Carrot Versus Stick: Encouraging Private Collections to Self-Audit Collections for Looted Cultural Property

There is no question that the serious legal consequences of acquiring looted cultural property—either purposefully or accidentally—is often a sufficient deterrent for private collectors to avoid pursuing artifacts from countries embroiled in conflict, like Iraq or Syria.  In light of the undesirable outcome private collectors understandably envision, such as the forfeiture and negative publicity surrounding the recent settlement between Hobby Lobby and the United States government, is there a way for governments to encourage private collectors to voluntarily self-audit their collections?

Image Courtesy of Sergeant Hewitt C.H., No 5 Army Film & Photographic Unit (c) Second World War

History offers an example that is still relevant today.  In 1988, 44 governments participating in the Washington Conference on Holocaust-Era Assets endorsed specific principles for dealing with Nazi-looted art. A website for looted art was also created following this endorsement.
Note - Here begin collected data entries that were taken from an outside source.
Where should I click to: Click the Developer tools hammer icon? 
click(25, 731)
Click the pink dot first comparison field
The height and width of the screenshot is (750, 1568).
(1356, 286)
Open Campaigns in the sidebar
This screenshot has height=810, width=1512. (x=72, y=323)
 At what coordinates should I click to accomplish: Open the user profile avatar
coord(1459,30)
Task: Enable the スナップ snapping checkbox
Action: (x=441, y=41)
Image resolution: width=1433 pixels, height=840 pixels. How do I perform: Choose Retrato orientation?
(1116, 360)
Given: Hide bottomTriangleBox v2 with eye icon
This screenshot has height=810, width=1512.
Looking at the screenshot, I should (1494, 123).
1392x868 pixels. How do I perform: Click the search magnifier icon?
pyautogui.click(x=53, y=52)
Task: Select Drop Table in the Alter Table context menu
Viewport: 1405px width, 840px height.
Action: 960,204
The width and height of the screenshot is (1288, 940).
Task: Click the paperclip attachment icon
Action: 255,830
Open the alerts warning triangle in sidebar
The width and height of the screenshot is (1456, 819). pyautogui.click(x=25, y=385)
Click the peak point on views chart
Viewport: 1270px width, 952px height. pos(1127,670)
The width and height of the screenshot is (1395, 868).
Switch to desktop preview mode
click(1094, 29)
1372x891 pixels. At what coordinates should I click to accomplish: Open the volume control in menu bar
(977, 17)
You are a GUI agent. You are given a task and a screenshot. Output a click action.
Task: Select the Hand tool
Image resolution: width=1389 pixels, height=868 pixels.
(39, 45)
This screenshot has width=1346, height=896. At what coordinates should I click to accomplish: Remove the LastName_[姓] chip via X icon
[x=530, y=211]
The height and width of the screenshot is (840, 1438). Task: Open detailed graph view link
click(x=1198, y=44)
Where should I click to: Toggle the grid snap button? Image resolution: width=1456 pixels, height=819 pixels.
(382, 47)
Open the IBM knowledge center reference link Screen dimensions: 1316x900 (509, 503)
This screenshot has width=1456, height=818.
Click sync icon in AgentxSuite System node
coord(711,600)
Known as the Central Registry of Information on Looted Cultural Property 1933-1945, this website points out all the recent initiatives to trace art and other cultural property looted around the time of World War II.  Today, many museums post images of their collections online, making it easier to identify potentially looted artwork.

A recent article pointed out, however, that the 1988 principles are primarily focused on actions that national governments, rather than private individuals, should undertake to identify and recover Nazi-looted art.  The chief reason for the discovery of the “troubling origins” of artwork owned by a German processed foods company called Dr. Oetker, for example, was only because the company’s board voluntarily commissioned an audit in 2015.  The company is publicly vocal about the Nazi links of the company’s former executive and the company’s recent efforts to bring transparency to those links.

In this same vein, are private collectors like Dr. Oetker more willing to conduct such self-audits simply because of the passage of time since World War II, or is it because the focus by national governments today is chiefly focused on the repatriation of objects looted during the war?  The repatriation distinction is important because collectors might view the repatriation of Nazi-looted art to former owners differently than the return of objects looted from Iraq and Syria to governments without sufficient resources to protect and preserve those objects.  Or is a self-audit more likely—and frankly, more feasible in the eyes of the collectors who might conduct them—because there are more tools and resources available for Nazi-looted art rather than cultural property looted from regions presently embroiled in conflict?

There is a great deal of discussion today about how to tackle the problem of looted cultural property.  If the best approach is to focus on the demand side—the private collectors who acquire such property and the market countries—the best approach could still involve the inclusion of government encouragement more in the form of a carrot (versus a stick) when appropriate.  For example, such encouragement could include funding to update guidelines originally issued by the Association of Art Museum directors or more explicit support for the creation of principles (such as those created by Washington Conference on Holocaust-Era Assets) for private collectors associated with today’s conflict regions.  Finally, encouragement could take the form of more specific law enforcement guidance on any credit or consideration given to private collectors who implement compliance programs like the one Hobby Lobby is supposed to create or credit given for collectors who self-audit under certain principles.